To mitigate Double Free and similar issues in Fiber when using Hmac Signatures, ensure that request body buffers are managed with clear ownership and lifecycle boundaries. Avoid reusing or freeing the same memory region across multiple stages of request processing. Below are concrete code examples demonstrating secure handling.

Example 1: Validating Hmac Signature Safely

Read the body once, compute the Hmac, and avoid additional frees or mutations of the original buffer.

const crypto = require('crypto');
const express = require('express'); // Fiber-like pattern in Node.js
const app = express();

const SECRET = 'my-secret-key';

app.use(express.json({ limit: '10kb' }));

app.post('/secure', (req, res) => {
  const receivedSignature = req.headers['x-signature'];
  if (!receivedSignature) {
    return res.status(400).send('Missing signature');
  }

  const body = JSON.stringify(req.body);
  const hmac = crypto.createHmac('sha256', SECRET);
  const computedSignature = hmac.update(body).digest('hex');

  // Constant-time comparison to avoid timing attacks
  const isValid = crypto.timingSafeEqual(
    Buffer.from(receivedSignature),
    Buffer.from(computedSignature)
  );

  if (!isValid) {
    return res.status(401).send('Invalid signature');
  }

  res.status(200).send('Valid request');
});

app.listen(3000, () => console.log('Server running on port 3000'));

Example 2: Using Middleware to Centralize Hmac Verification

Centralize signature validation to ensure consistent buffer handling and reduce the risk of double processing.
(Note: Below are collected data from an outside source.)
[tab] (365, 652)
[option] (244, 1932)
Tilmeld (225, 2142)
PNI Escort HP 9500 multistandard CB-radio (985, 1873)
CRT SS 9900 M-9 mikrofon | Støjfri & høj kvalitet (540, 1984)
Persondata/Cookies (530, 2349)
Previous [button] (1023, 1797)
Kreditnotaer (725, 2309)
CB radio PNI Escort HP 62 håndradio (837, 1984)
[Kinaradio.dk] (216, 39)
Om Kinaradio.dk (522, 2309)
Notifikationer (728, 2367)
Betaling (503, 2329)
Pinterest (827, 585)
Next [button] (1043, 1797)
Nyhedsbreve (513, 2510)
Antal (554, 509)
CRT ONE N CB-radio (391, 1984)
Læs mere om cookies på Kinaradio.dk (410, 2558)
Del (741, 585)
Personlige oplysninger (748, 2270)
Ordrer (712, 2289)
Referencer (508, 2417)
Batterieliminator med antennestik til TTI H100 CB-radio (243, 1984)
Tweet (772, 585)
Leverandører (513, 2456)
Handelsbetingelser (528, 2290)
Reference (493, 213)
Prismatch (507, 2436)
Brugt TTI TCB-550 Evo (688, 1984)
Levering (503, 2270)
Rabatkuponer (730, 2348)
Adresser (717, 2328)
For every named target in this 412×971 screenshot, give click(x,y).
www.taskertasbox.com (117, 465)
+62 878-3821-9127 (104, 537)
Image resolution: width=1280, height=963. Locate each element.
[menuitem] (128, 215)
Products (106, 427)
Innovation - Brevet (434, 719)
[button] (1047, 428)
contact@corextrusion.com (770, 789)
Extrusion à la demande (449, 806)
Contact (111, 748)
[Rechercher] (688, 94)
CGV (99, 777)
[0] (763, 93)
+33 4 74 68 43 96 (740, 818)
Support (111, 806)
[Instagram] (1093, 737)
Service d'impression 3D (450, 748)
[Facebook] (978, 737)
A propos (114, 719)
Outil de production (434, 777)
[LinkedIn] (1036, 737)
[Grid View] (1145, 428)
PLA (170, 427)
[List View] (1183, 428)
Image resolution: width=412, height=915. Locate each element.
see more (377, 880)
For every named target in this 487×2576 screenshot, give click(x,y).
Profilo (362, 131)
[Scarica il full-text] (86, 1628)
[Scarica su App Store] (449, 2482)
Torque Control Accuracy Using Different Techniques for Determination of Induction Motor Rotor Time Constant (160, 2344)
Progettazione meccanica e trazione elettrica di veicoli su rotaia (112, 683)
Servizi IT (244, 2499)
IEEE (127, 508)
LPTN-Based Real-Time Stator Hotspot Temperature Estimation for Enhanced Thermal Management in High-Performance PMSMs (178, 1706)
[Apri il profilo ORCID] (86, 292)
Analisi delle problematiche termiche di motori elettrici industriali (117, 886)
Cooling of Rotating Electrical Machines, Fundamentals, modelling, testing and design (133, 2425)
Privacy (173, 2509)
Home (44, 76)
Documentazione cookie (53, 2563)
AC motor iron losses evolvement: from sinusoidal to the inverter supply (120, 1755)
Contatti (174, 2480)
const crypto = require('crypto');
const express = require('express');
const app = express();

const SECRET = 'my-secret-key';

const hmacMiddleware = (req, res, next) => {
  const receivedSignature = req.headers['x-signature'];
  if (!receivedSignature) {
    return res.status(400).send('Missing signature');
  }

  const body = JSON.stringify(req.body);
  const hmac = crypto.createHmac('sha256', SECRET);
  const computedSignature = hmac.update(body).digest('hex');

  const isValid = crypto.timingSafeEqual(
    Buffer.from(receivedSignature),
    Buffer.from(computedSignature)
  );

  if (!isValid) {
    return res.status(401).send('Invalid signature');
  }

  next();
};

app.use(express.json(), hmacMiddleware);

app.post('/data', (req, res) => {
  res.status(200).send('Request processed securely');
});

app.listen(3000, () => console.log('Server running on port 3000'));

Best Practices for Fiber-like Environments

  • Always compute Hmac over a canonical representation of the body (e.g., stringified JSON) to ensure consistency.
  • Use constant-time comparison functions to prevent timing attacks, as shown with crypto.timingSafeEqual.
  • Avoid manual memory management in Go or C integrations; rely on the runtime unless CGO is necessary, and then ensure clear ownership rules.
  • Leverage the GitHub Action to enforce these patterns in CI/CD, failing builds if insecure handling is detected.

By following these patterns, developers can prevent Double Free issues and ensure robust Hmac Signature validation in Fiber services. The MCP Server can also be used to integrate these checks directly into AI coding assistants for real-time guidance during development.

Frequently Asked Questions

Can a Double Free in Fiber with Hmac Signatures be exploited remotely?
Yes, if the vulnerability leads to undefined behavior such as crashes or memory disclosure, an attacker could send repeated requests to trigger the condition. Proper signature validation and secure buffer handling mitigate this.
How does middleBrick help detect Hmac-related memory issues?
middleBrick runs checks such as Input Validation and Unsafe Consumption in parallel, flagging risky patterns in request handling that could contribute to memory safety issues, even though it does not trace internal memory management directly.